Ude (SPD) hatte sich in seiner Amtszeit für den Einsatz von Open-Source-Software in der Verwaltung stark gemacht. Im Interview mit dem Linux-Magazin sagt er heute: "Ich denke, dass das politische Kalkül des Kurswechsels nicht aufgehen wird und irgendwann die Frage auftaucht: Warum hat man die schon eroberte Unabhängigkeit aufs Spiel gesetzt?" Auch zu den veranschlagten Kosten äußert sich der Ex-Oberbürgermeister skeptisch. 2017 hieß es, dass die Remigration zu Microsoft-Software 86 Millionen Euro kosten werde. Ude merkt jedoch an, dass die tatsächlichen Kosten praktisch immer höher seien als im Kostenvoranschlag. Er rechnet damit, dass das auch bei der Münchner Verwaltung der Fall sein werde.

Besuch von Steve Ballmer

Microsoft habe intensives Lobbying betrieben, so Ude und "jede Form der Seelenmassage" angewendet "vom galoppierenden Preisnachlass während einer einzigen Unterredung bis zum Einsatz des Megastars Bill Gates". Steve Ballmer, damals Vizepräsident bei Microsoft, sei direkt von einem Urlaubsaufenthalt in der Schweiz angereist. "Mit seiner bekannten Begeisterungsfähigkeit, mit der er auf Konferenzen dynamisch auf der Bühne herumspringt, sprang er bei mir im Amtszimmer herum und pries erst einmal die Schönheit Münchens. Aber dann sagte er, ich stünde vor einer katastrophalen Fehlentscheidung, die ich niemals vor irgendwem verantworten könne, vor allem vor keinem Steuerzahler." Ballmer habe in dem Gespräch mehrere Millionen Preisnachlass in Aussicht gestellt.

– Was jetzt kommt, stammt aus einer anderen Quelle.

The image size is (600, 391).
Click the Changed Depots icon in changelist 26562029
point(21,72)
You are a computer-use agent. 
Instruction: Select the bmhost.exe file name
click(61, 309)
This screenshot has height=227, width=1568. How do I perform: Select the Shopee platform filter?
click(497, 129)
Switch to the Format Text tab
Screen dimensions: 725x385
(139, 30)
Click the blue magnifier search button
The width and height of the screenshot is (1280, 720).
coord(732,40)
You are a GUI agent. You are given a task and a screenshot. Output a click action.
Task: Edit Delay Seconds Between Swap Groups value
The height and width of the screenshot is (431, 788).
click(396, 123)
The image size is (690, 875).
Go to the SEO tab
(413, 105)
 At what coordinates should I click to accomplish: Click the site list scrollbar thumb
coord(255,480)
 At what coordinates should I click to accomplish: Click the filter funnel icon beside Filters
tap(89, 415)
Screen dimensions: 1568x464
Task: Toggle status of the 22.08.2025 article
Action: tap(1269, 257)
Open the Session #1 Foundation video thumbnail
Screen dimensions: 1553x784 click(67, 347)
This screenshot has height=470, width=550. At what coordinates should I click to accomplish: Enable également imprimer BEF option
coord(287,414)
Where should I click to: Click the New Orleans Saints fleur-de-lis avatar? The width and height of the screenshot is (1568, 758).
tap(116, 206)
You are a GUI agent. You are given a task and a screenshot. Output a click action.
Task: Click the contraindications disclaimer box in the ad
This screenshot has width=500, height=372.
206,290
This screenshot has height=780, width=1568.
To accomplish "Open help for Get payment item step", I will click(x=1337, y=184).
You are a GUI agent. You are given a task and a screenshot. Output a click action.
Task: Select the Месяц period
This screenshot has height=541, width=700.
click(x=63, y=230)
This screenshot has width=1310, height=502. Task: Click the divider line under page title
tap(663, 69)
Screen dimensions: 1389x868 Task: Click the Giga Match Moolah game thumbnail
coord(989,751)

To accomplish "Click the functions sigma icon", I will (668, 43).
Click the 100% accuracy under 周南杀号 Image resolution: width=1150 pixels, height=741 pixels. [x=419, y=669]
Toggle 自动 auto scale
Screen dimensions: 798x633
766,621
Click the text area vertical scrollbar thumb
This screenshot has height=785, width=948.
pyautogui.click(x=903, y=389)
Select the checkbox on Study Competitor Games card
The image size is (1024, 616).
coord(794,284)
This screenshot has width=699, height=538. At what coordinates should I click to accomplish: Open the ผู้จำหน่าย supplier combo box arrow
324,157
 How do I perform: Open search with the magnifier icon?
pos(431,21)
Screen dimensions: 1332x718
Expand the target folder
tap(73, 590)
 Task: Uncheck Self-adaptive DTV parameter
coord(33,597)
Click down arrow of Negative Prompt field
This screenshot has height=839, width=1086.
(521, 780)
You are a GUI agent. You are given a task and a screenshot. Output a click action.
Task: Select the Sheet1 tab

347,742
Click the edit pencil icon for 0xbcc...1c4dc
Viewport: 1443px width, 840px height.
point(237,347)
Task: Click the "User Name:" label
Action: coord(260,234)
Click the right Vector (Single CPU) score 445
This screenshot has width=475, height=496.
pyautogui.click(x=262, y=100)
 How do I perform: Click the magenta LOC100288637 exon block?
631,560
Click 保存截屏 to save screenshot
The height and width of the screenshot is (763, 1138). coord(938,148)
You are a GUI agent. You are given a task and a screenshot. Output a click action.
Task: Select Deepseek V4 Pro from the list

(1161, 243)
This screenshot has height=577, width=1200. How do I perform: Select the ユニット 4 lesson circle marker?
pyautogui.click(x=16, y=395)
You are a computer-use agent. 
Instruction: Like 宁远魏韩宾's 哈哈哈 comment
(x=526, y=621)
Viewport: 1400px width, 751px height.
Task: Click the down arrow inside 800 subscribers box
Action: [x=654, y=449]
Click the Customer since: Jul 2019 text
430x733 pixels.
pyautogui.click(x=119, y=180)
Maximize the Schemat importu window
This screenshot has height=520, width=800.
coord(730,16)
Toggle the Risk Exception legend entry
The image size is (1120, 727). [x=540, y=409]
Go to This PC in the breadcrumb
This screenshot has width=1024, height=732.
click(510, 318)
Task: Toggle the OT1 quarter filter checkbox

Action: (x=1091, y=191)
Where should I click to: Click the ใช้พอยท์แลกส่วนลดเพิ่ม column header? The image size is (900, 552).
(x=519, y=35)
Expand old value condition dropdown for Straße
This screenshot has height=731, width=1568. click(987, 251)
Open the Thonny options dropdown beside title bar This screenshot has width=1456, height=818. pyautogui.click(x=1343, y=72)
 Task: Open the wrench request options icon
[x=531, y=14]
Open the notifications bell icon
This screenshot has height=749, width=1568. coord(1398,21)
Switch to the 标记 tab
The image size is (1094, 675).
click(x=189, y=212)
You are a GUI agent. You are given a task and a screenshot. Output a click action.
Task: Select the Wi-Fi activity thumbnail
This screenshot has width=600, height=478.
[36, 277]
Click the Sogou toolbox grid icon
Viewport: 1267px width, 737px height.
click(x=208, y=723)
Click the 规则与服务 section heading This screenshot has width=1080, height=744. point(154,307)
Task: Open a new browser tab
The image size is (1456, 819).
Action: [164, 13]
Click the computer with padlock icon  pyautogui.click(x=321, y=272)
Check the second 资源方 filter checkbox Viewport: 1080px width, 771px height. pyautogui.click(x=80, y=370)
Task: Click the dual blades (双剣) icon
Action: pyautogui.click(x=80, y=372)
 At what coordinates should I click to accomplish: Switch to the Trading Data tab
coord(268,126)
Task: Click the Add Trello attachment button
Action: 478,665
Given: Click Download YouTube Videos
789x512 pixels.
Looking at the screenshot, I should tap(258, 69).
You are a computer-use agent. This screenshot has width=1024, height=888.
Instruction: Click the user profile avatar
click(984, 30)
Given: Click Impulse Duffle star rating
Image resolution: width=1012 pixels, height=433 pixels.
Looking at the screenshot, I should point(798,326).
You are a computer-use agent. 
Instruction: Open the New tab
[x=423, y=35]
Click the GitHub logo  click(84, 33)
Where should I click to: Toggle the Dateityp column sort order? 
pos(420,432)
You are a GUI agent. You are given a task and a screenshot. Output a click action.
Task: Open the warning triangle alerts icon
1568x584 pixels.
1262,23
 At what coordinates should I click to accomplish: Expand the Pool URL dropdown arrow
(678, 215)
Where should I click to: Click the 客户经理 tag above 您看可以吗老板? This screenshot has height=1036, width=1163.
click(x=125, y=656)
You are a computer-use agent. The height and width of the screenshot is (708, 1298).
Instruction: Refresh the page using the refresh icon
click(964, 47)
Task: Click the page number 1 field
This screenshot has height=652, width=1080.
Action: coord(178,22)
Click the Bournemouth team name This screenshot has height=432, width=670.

Auch mit Bill Gates habe er Kontakt gehabt. Auf dessen Frage, wieso München auf Linux setze, habe Ude geantwortet, dass man unabhängig sein wolle. Der Microsoft-Gründer habe den Schritt als "unsinnig" und "Ideologie" bezeichnet, erinnert sich der Ex-Oberbürgermeister. Tatsächlich waren auch Preiserhöhungen und der Rückzug von Support-Leistungen seitens Microsoft Gründe für die Entscheidung zum Wechsel zu Linux gewesen.

Politische Umfaller

Während die CSU immer gegen Linux aufgetreten sei, habe es bei der SPD und den Grünen "Umfaller" gegeben, so Ude. Der erste Vorstoß in Richtung Remigration zu Microsoft sei sogar von einer Politikerin der Grünen gekommen. Die SPD habe das Projekt 2013 noch als Pioniertat gelobt, ein Jahr später aber schon wieder zu Microsoft tendiert. (red, 12.11.2019)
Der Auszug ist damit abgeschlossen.